Rapid Transit Rail System: A boon for the harried urban commuter!

Rammurthy dragged himself into the house. Deadbeat and dog tired he flopped into the sofa. He was at his wits end. His office was in Madhapur and his residence at Vanasthalipuram. A distance of mere 28 kilometers. Not much in a major metropolis like Hyderabad.

But the commute was killing him. The travel time was almost 2 hours in the morning and 2 hours in the evening. Logistical issues like possessing an own house, children’s education and cost of living meant that he could not move out of Vanasthalipuram.

Apart from the 4 hours wasted travelling, there were multiple other problems. He had developed back pain as he was using a two wheeler and his personal life was hit. He was often irritable and picked up fights with his wife over trivial issues. Rammurthy looked up. “What’s next? Should life be so miserable?”

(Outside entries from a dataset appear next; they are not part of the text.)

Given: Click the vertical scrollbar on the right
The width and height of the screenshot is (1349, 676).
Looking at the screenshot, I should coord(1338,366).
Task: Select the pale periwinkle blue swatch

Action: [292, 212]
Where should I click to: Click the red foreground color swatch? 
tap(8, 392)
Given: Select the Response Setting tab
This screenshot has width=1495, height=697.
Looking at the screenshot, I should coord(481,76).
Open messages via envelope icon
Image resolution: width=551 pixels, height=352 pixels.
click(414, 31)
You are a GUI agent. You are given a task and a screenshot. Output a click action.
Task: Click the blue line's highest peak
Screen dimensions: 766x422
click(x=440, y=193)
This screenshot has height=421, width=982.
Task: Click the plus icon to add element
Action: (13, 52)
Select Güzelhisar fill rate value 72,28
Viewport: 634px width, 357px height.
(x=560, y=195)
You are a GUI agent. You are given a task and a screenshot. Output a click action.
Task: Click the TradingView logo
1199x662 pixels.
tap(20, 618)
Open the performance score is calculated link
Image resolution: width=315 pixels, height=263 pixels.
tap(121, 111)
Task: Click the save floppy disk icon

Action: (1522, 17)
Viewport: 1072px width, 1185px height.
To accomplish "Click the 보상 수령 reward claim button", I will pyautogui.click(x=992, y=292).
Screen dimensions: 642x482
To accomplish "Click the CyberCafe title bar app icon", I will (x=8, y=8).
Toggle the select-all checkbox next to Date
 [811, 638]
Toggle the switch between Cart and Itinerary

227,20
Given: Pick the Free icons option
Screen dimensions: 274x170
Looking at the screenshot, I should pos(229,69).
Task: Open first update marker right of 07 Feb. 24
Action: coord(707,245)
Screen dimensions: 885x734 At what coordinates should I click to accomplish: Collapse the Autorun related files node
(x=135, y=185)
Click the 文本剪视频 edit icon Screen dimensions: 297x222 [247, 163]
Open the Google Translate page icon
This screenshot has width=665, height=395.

There is light at the end of the tunnel for Rammurthy and others. Hyderabad Metro, the Sartaj of Hyderabad is all set to roll. It would be welcomed with open arms by Hyderabadis who are tired of the long commutes, traffic jams and pollution. In the two part series we would be discussing the concept of Rapid Transit Rail in the first installment and will wind up with details about Hyderabad (Mana Metro) metro in the second installment.

Rapid transit, also known as metro, subway, underground, is a type of high capacity public transport generally found in urban areas. Rapid Transit is unchallenged in its ability to transport large numbers of people quickly over short distances with minimal use of land. Unlike buses or trams rapid transit systems are electric railways that operate on an exclusive right of way which cannot be accessed by pedestrians or other vehicles of any sort.

Thus there is no competing for road space. There is no chance of any traffic jams and double tracks ensure that the same track can be used for high density traffic. In Rapid transit systems trains arrive at a frequency of 90 seconds. Passengers are assured of getting a train at greater frequencies. Many a times passengers have lost limbs and even lives trying to catch a train or a public transport bus which arrive infrequently and are never in time.

Modern services on rapid transit systems are provided on designated lines between stations typically using electric multiple units on rail tracks, although some systems use guided rubber tyres, magnetic levitation, or monorail. The stations typically have high platforms, without steps inside the trains, requiring custom-made trains in order to avoid gaps. They are typically integrated with other public transport modes.

History: The world's first rapid transit system was the partially underground Metropolitan Railway which opened as a conventional railway in 1863, and now forms part of the London Underground. In 1868, New York opened the elevated West Side and Yonkers Patent Railway, initially a cable-hauled line using static steam. The world's largest rapid transit network by number stations and by passengers served in a day is the Greater Tokyo rail system with more than 40 million daily passengers and 882 stations within the metropolis. The world's largest single rapid transit service provider by both length of track 1,355 km including non-revenue track and number of stations, 469 stations in total is the New York City Subway.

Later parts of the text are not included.